Lending Remains at the Forefront
“Loans increased more than $480 billion year over year as banks continue to make the loans that support job growth. The across-the-board increase in lending continued as businesses and consumers take advantage of historically low interest rates.  There has never been a better time to borrow for businesses eyeing expansion in an improving economy.  As commercial lending grows, it drives new economic activity and creates more employment opportunities.  The increase in lending goes beyond businesses, with consumer lending also expanding. Consumer credit growth reflects the hard work people have done to regain their financial footing after the great recession, which gives them the necessary leeway to responsibly take on a bit more credit.”

Banks Remain Highly Capitalized as Loans Increase
“Banks remain highly capitalized at levels far exceeding the most stringent regulatory standards. The U.S. financial system is strong and well-positioned to withstand a gradual increase in rates by the Fed as well as any economic circumstance that could arise.  With solid levels of capital, banks have refocused their efforts on deploying it in support of loan growth that helps strengthen our economy.  Total industry capital is now $1.8 trillion, and with reserves banks have set aside for possible loan losses, there is a total buffer of $1.9 trillion protecting the industry from any economic circumstance that could arise.”

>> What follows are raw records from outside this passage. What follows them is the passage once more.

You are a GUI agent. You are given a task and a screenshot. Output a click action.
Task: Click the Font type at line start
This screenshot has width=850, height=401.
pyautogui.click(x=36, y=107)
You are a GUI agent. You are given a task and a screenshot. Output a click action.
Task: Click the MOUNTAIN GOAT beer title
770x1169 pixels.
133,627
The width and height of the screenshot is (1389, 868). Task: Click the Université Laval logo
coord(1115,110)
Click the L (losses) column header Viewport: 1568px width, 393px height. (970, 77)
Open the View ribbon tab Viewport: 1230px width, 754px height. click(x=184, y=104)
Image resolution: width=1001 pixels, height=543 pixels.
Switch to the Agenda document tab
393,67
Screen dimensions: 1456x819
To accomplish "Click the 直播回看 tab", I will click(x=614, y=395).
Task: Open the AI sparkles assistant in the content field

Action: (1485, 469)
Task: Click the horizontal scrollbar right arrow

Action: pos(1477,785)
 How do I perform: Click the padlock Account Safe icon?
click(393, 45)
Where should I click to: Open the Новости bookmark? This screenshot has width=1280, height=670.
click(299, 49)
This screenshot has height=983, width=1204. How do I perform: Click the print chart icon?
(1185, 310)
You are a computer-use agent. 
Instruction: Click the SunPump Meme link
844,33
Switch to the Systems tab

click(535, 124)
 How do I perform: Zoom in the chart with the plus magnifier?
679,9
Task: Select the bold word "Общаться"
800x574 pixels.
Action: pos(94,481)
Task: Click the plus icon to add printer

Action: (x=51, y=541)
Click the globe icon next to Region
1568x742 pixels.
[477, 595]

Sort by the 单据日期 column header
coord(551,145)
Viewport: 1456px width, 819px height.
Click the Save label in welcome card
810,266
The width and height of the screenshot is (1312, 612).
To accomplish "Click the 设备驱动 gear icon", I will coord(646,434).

Asset Quality Continues to Improve
“Asset quality sustained its five-year trend of improvement as cautious behavior on the part of both banks and borrowers continued to pay off.  Loan losses have now returned to pre-crisis lows.  Underwriting standards will naturally adjust to reflect an improving economy and lower risk of lending.  Bank portfolios continue to improve, but sector-specific concerns remain, particularly with the oil and gas sector due to persistently low prices.  Bankers understand that an increase in energy-sector defaults could pose some downside risk and have taken precautionary measures to ensure they’re prepared for any local economic downturn.”